The report, published recently in the Journal of the American College of Cardiology, notes that administering epinephrine can increase the overall likelihood of death or debilitating brain damage.
The research from the Parisian Cardiovascular Research Center provides new data in the ongoing debate about the risks and benefits of using epinephrine to treat cardiac arrest. International guidelines currently recommend administering 1 milligram of epinephrine every 3-5 minutes during resuscitation.
"The role of epinephrine is more and more questionable in cardiac arrest," said lead author Florence Dumas, MD, PhD. "We need to constantly assess our procedures and protocols to make sure that the use of epinephrine is effective and done at the correct time."
While administering epinephrine to patients in cardiac arrest improves the return of spontaneous circulation (ROSC), it also harms patients' chances of surviving past the post-resuscitation period with brain function intact, according to the report.
The researchers analyzed hospital records for more than 1,500 patients – all of whom had suffered out-of-hospital cardiac arrest, been resuscitated and achieved ROSC – admitted to a large Parisian hospital over a 12-year period. Almost three-quarters of the patients had received at least one dose of epinephrine.
Results indicate that 63% of patients who did not receive epinephrine achieved the primary outcome, defined as discharge from the hospital with normal or only moderately compromised brain functioning. On the other hand, only 19% of patients who received epinephrine met that goal.
In addition, patients receiving higher doses of epinephrine fared worse than those with lower doses.

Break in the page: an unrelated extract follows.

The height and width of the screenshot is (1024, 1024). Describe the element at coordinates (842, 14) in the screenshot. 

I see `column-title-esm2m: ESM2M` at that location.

Compared to patients resuscitated without epinephrine, those receiving 1-milligram doses were 52% more likely to have a bad outcome while those receiving 5-milligram or larger doses were 77% more likely to have a bad outcome, according to the study.

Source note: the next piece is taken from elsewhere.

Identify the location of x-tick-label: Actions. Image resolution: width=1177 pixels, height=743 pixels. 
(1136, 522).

Patients who had not received epinephrine were generally younger and more likely to have been near a witness when they collapsed, but statistical methods were used to account for the differences.

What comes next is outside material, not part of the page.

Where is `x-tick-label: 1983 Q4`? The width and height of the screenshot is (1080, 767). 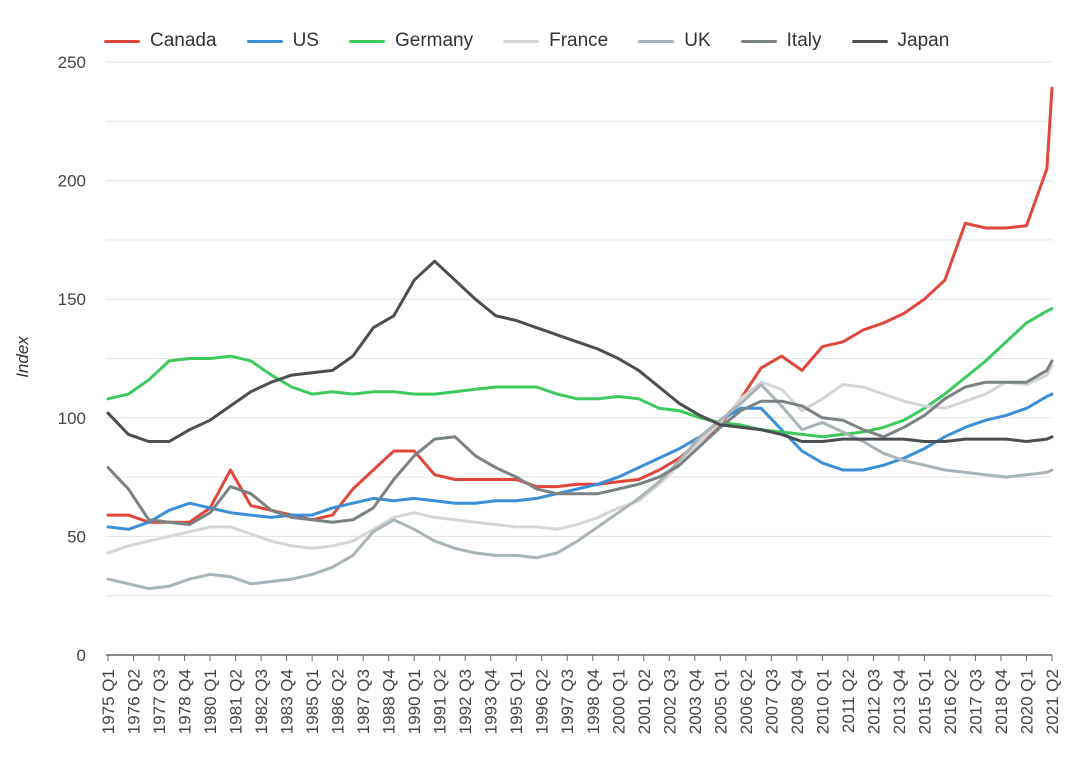 x-tick-label: 1983 Q4 is located at coordinates (288, 702).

Another factor was found to be timing, with patients receiving epinephrine in the later stages of resuscitation faring worse than those who got their first epinephrine dose shortly after collapsing.
Post-resuscitation medical treatments, such as techniques to cool the body to reduce tissue damage or interventions to restore the flow of blood through blocked arteries, had little effect on epinephrine’s adverse outcomes, study authors report.
"It's very difficult, because epinephrine at a low dose seems to have a good impact in the first few minutes, but appears more harmful if used later," said Dumas, who did not suggest an immediate change in guidelines. "It would be dangerous to completely incriminate this drug, because it may well be helpful for certain patients under certain circumstances. This is one more study that points strongly to the need to study epinephrine further in animals and in randomized trials."
The authors called for studies on other drugs and drug combinations that could offer safer alternatives to epinephrine during cardiac arrest.